Martin’s plan, documented in BBC’s interviews with George Martin on The Record Producers, was to play back the vocal track through a spinning Leslie speaker inside a Hammond organ and record that. I don’t know if the resulting warbly sound was exactly what Lennon had heard in his mind, but he was delighted with the freshness of the effect.
One of the greatest challenges producers face is coming up with the right language in discussions with artists and engineers. We’re all supposed to be sculpting the same thing. Mixing, for example, involves deciding on the placement of each instrument in a song – from its relative volume and clarity to its spatial positioning in the stereo field. Since we all interpret and describe sound differently, how do we take the seed of an idea born in one person’s esoteric imaginings and explain it clearly to a team?
The right metaphor helps.
A friend with musical leanings (and great skills in metaphor) once told me he likes to feel that he can walk into a recording and move around, visiting each instrument at will. He earmarked Steely Dan’s 1977 offering Aja as a good example of a sonically spacious album.
This idea of being able to ‘walk into’ a mix resonated with me, because I’ve always had a similar visualization of sound: I imagine the song is contained in a big glass box immediately in front of me. Sometimes I describe this model to the people I’m working with so we have a language for discussing our mix decisions.

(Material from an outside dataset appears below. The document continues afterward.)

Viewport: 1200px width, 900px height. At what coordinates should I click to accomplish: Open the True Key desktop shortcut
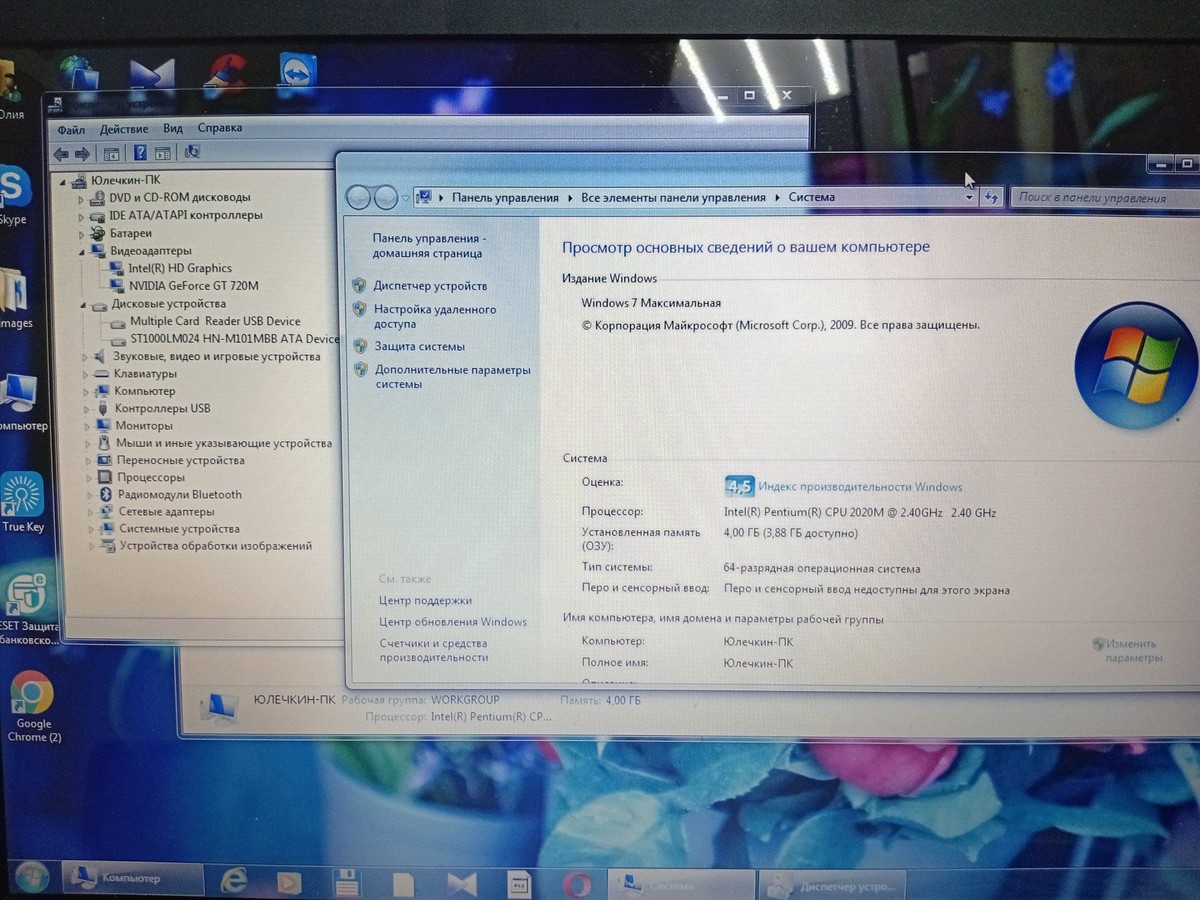(23, 495)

In this box, a sound can be anywhere, left to right, in the stereo spectrum. It can be low or high, like the bass of a kick drum or the treble of a cymbal. It can be far away because it’s quiet and soaked in reverb (that residual echo of a bathroom or church), or it can be near because it’s loud and dry (just the direct sound with no reverb).
Trends in mix aesthetics come and go, and most of them are set in motion by an advance in technology. In the 60s drums were fed through analog compressors that tended to add a pleasing distortion, and big boxy reverbs were thrown on vocals using a huge room called an echo chamber. In the 70s 24-track recording became a reality and elements could be separated and controlled, making lush stereo arrangements possible. Digital reverb boxes came of age in the 80s, and reverb was applied liberally to snare drums and vocals.
Today the trend is for both of those elements to be almost completely dry. And recordings are significantly louder these days because with new digital compression plug-ins we can make each element much louder than we ever could in analog.
However when this is the case, as a listener I get the sense that the sound is aggressively being pushed out toward me–and pressed up against the glass–rather than inviting me in to explore. In fact I don’t like to be aware that there is a piece of glass between me and the music, but the more compression is used on the sounds in a mix to unnaturally increase their volume, the more obvious it becomes that the sound is hitting a wall, a limit. (Compression is explained beautifully in this two-minute video on the loudness war.)
This loudness war created a connundrum for radio stations that play both old and new music. Because their broadcast machines are calibrated for the loudness of newer material, older music sounded weak in caparison. That is why, a few years back, many major labels began remastering older music at higher levels in an effort to keep their catalogs in rotation–and to sell the same albums all over again to hardcore fans. Even if this meant the music sounded one-dimensional.
While striving to satisfy radio stations’ technical expectations, I look for ways to limit my participation in this ‘loudness war’ because aggressively mixed music tends to induce listener fatigue quickly. I want people to be able to put the records I produce on repeat! I listen to a lot of indie rock these days because those producers seem to have learned the subtleties of the new technology and found ways to make things impactful without flattening them against the glass in an obvious way.
My hope is that an upcoming technological breakthrough will steer us back toward utilizing the sonic depth we once valued. Most of the music I go back to exists casually in its space, enticing the listener in rather than forcing itself on them.